A doting mother helped queer Metro relations (she turned down, on Shirley's behalf, Babes On Broadway and Panama Hattie). Dad got into beef with agent and admitted shark, if not outright criminal, Frank Orsatti, and accepted Miss Annie Rooney for ST in order to ease in a new rep. Independent-producing was Edward Small, him an ongoing asset to distributor United Artists. Being UA, access was had to Annie Rooney story/character via charter exec Mary Pickford, who latched onto Shirley as potential re-enactor of girl with curls silent work. That scheme got no further than Miss Annie Rooney, the remake nary a shade on Mary's version beyond the title. Producer Small belied his unfortunate (for Hollywood) name with solid and saleable product, never venturing more money than he'd calculate to get back. On the other hand, his output seldom rose past ordinary.

TCM ran Miss Annie Rooney, a license from Sony/Columbia (just how spread are these old UA's? --- everyone seems to own at least a few beyond flocks that are PD). The thing at least looked great, being HD. Such obscurity merits close eyeball of TCM, much of programming same old bearded transfers, but then --- surprise --- a favorite in first-time High-Def (like The Secret Six this past weekend). Miss Annie Rooney commands all of help it can get. Best of 82 minutes is jitterbugging plus swing-talk by jalopy-load. Did teens back then have more fun? Old movies suggest they did. When Shirley and pals dance, it's light on, but back home and coping with tiresome grandpa Guy Kibbee, let alone loser and loud-mouth pop William Gargan, well --- include me out. So much of "Classic Era" amounts to duty watch. I sat for HD sake and to cross off another I'd read about, but ... never again. Still, there is peculiar aspect of Miss Annie Rooney to startle still, like Dickie Moore in revamp of Peter Lorre and The Face Behind The Mask, not intended so, but every bit as creepy.

ST Dances With Masked Dickie
Moore could act, but not dance, was loathe, in fact, to try. Jitterbugging in prime was more like an athletic event. Those who couldn't pack gear did better to stay off the floor. Many kids watching were good as pros, so would laugh off the screen flat tire actors who thought they could swing. What it took was a dance double for Dickie Moore, but as cameras stood at least fairly close on action, a mere sub wouldn't cut rugs. They'd need a dancer wearing a Dickie Moore molded-rubber facemask. Deceit like this worked in 1942 when film grain was faking's friend, but HD is pitiless to reveal frozen features and untoward wrinkling suddenly visited on a sixteen-year-old face. Perhaps I wouldn't have noticed had I not just read about the subterfuge in Shirley Temple's book. Now and forevermore, she and faux-Dickie's jitterbug will play like a horror movie.

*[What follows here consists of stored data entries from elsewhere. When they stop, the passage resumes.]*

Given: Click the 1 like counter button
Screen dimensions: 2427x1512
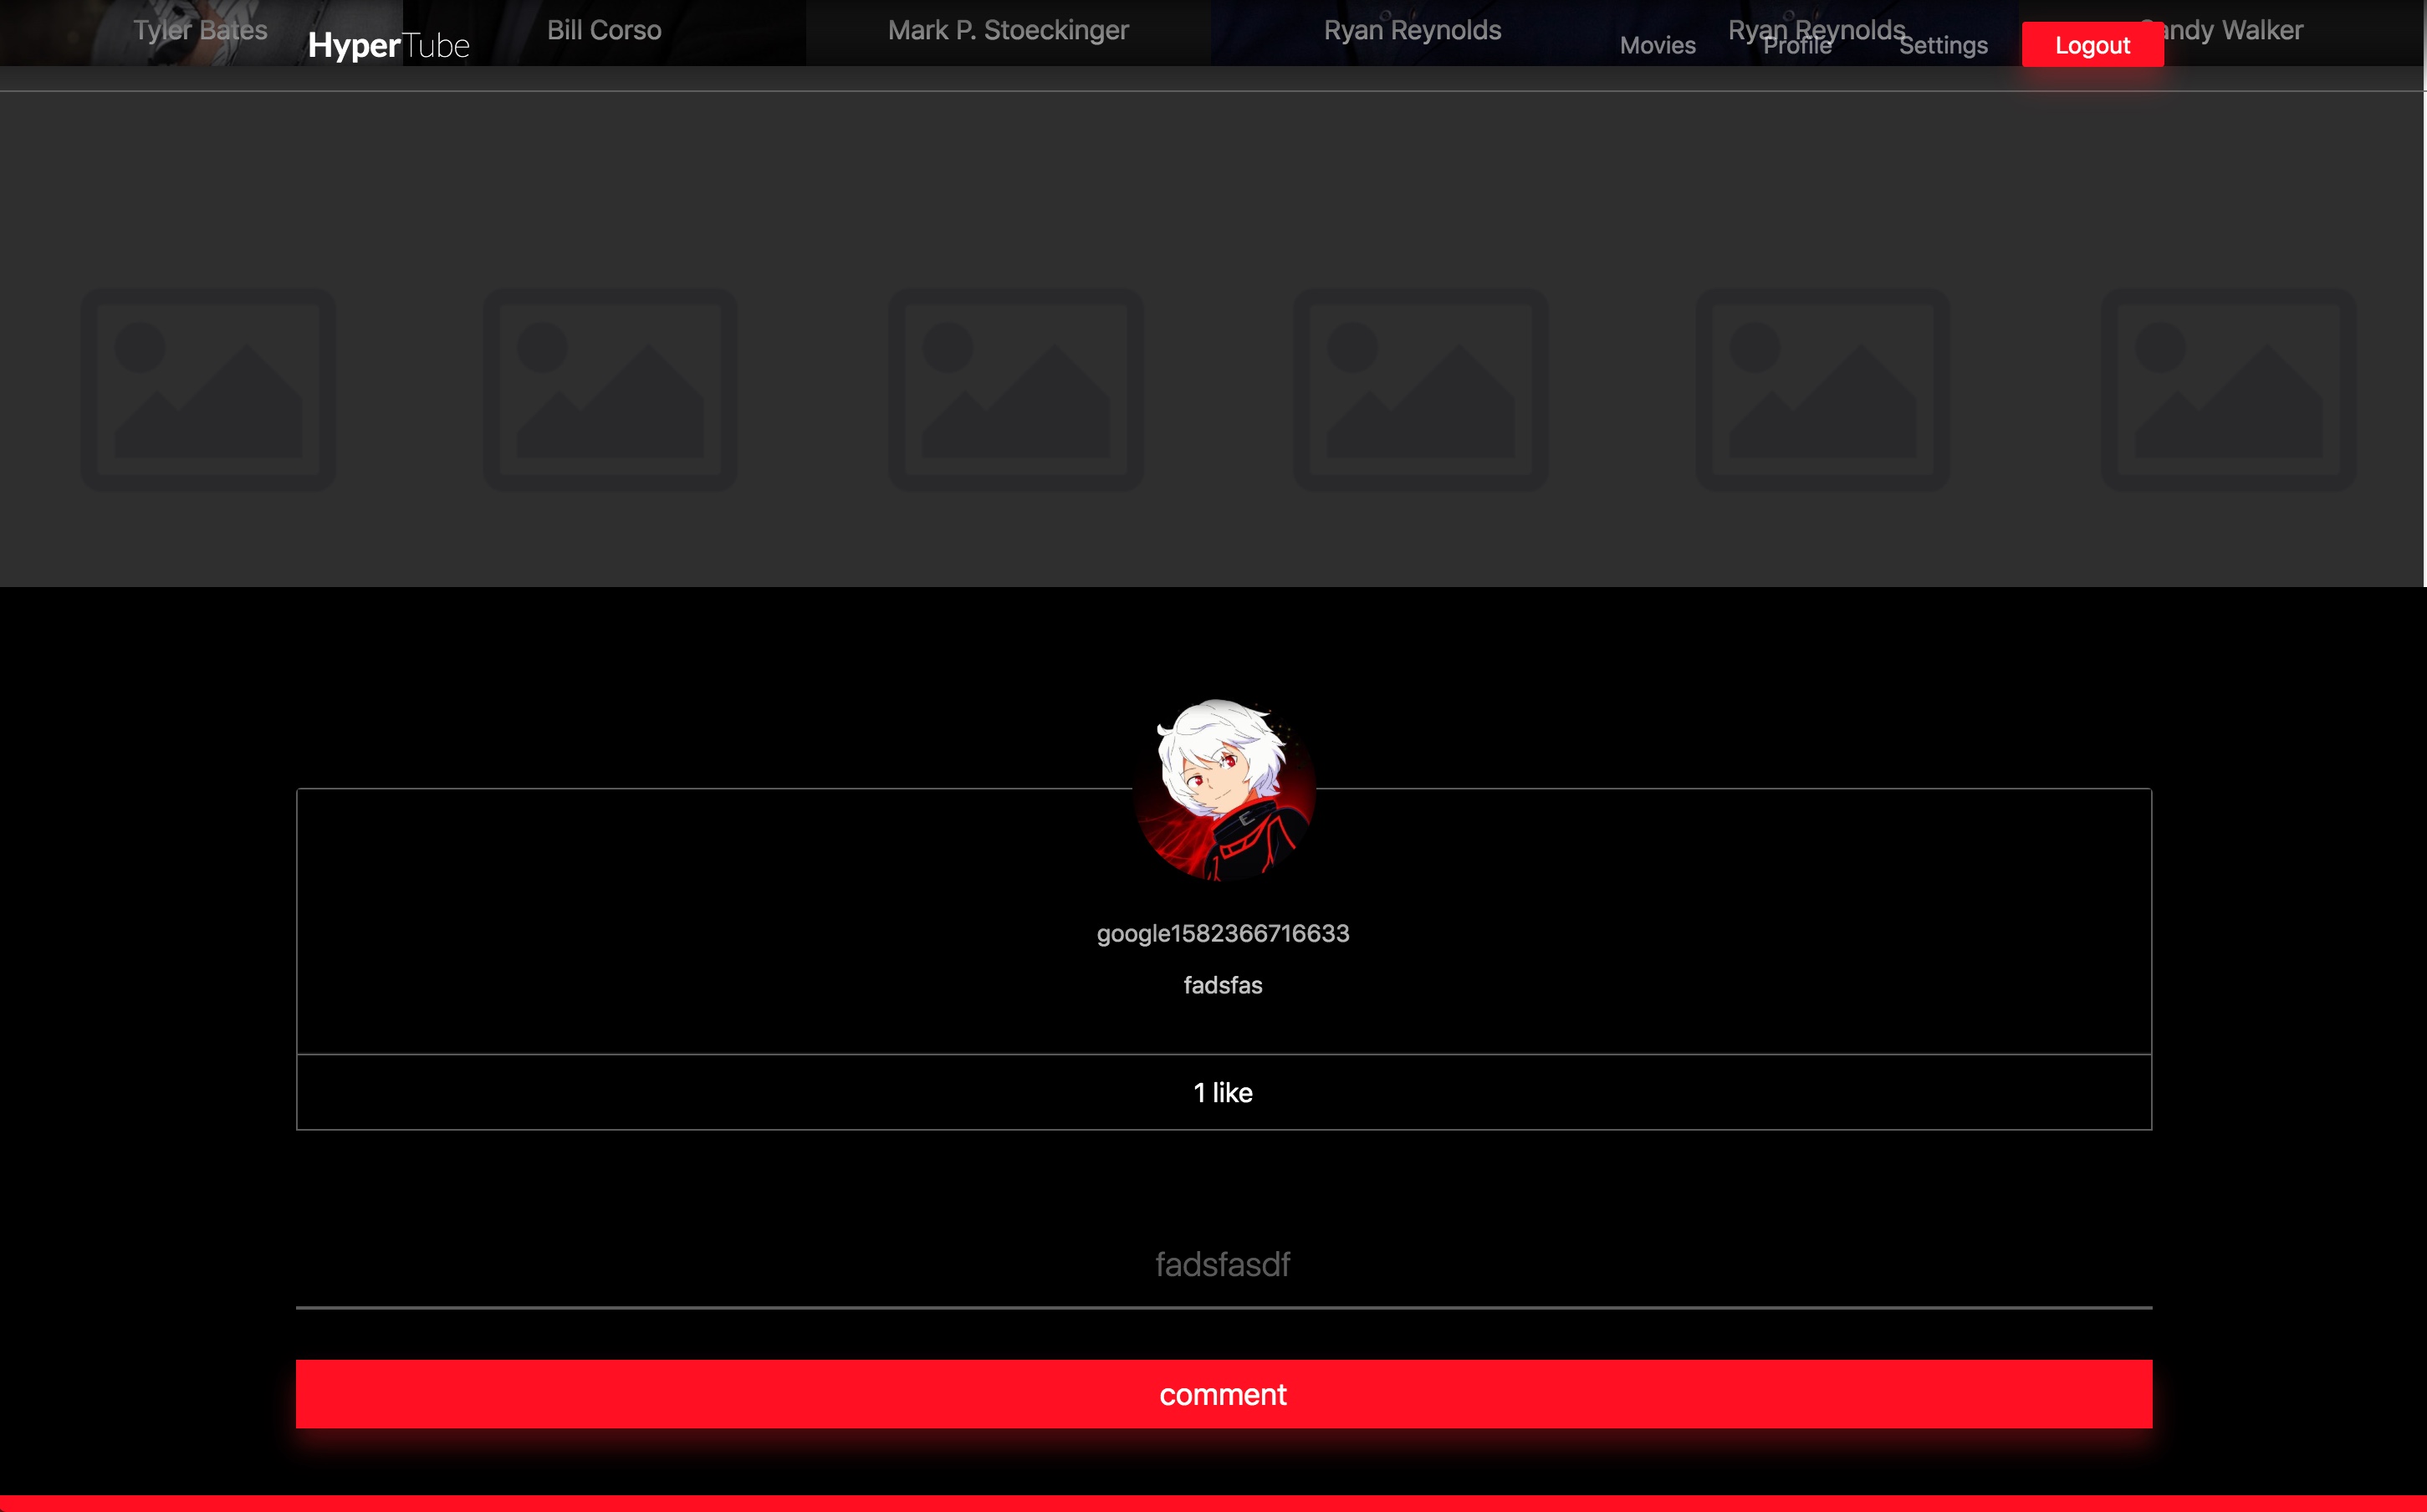Looking at the screenshot, I should [x=1222, y=1092].
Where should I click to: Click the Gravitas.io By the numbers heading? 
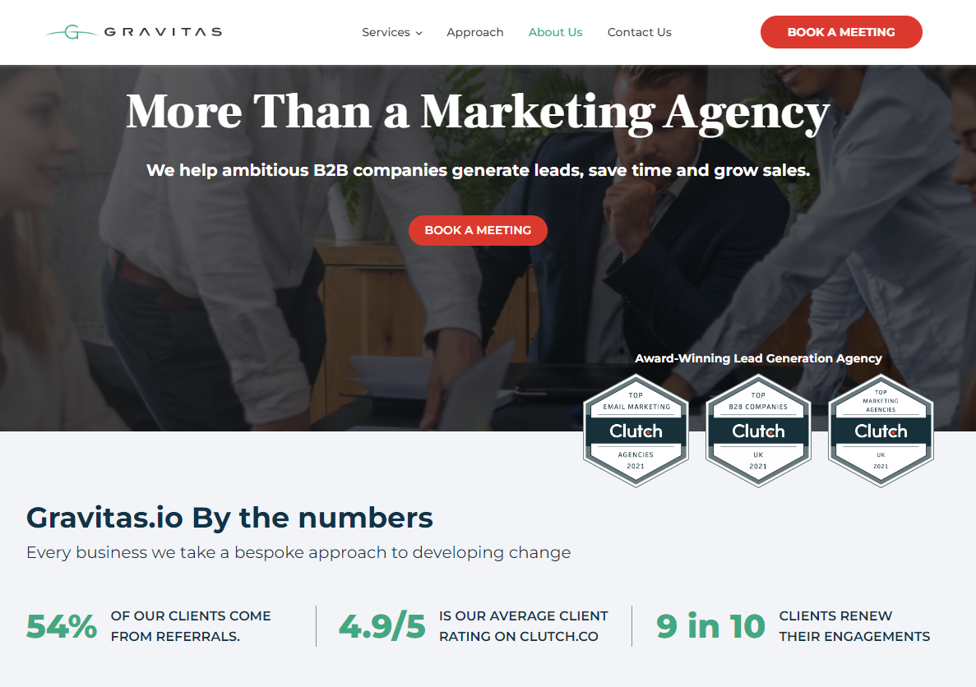point(230,518)
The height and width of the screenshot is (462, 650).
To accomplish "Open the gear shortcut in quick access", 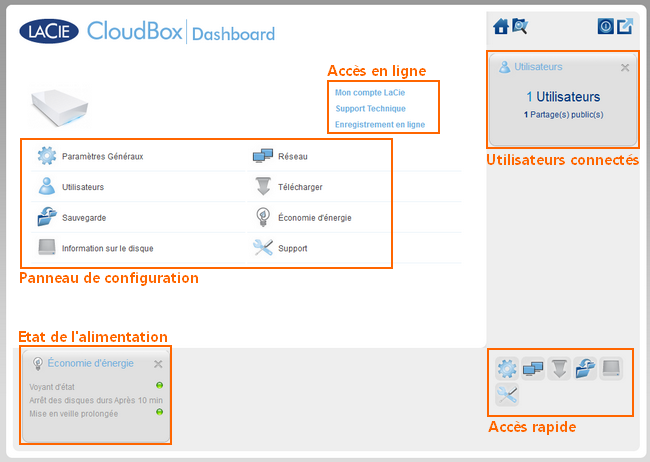I will 508,369.
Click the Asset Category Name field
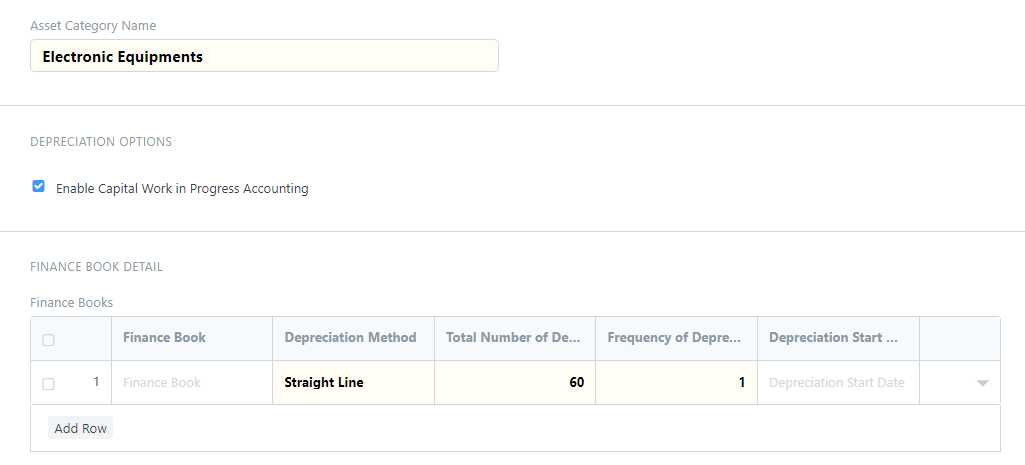This screenshot has width=1025, height=465. (264, 56)
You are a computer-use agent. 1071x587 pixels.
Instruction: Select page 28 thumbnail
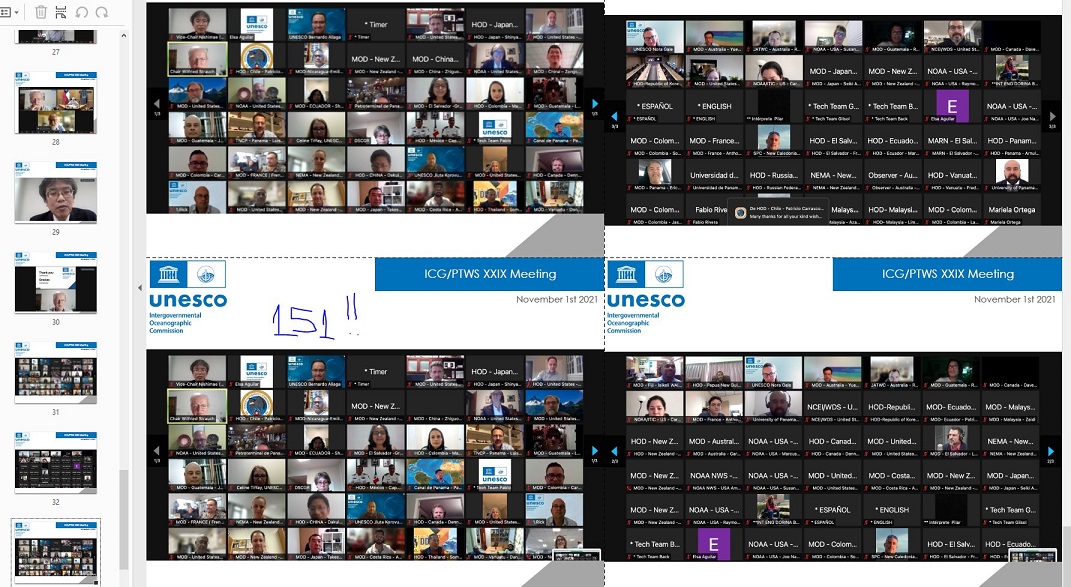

Miss Annie Rooney was sold on Shirley's emerging maturity, "First Love, First Kiss" referred non-stop by sellers. That last was bestowed by Dickie Moore, who in 1984 wrote of the big moment in tingling terms to make passage of forty years seem mere moments (his OOP memoir now goes for $50 at least on Amazon). "Queen Of The Teens" Shirley was keyed aggressively to what was hep in 1942, a peak year for kids hopped up on swing. The only thing Miss Annie Rooney lacked was a name band for specialty numbers (would that have helped? Broadway's Rivoli might have thought so: "poor notices and is doing poor business" being Variety's verdict, "(Rivoli) would seem entitled to better product." Overall biz was morose, $610K in domestic rentals. Shirley would be offscreen two years, then back for David Selznick, him using her name more than talent, especially where it came to publicity he'd rev for Temple-Agar wedding event. Work was focused during interim on radio's Junior Miss, of which apparently no ST episodes survive, a letdown because my elementary school band teacher Priscilla Lyons (known to us as Mrs. Priscilla Call) played Shirley's best friend "Fluffy Adams" through the series.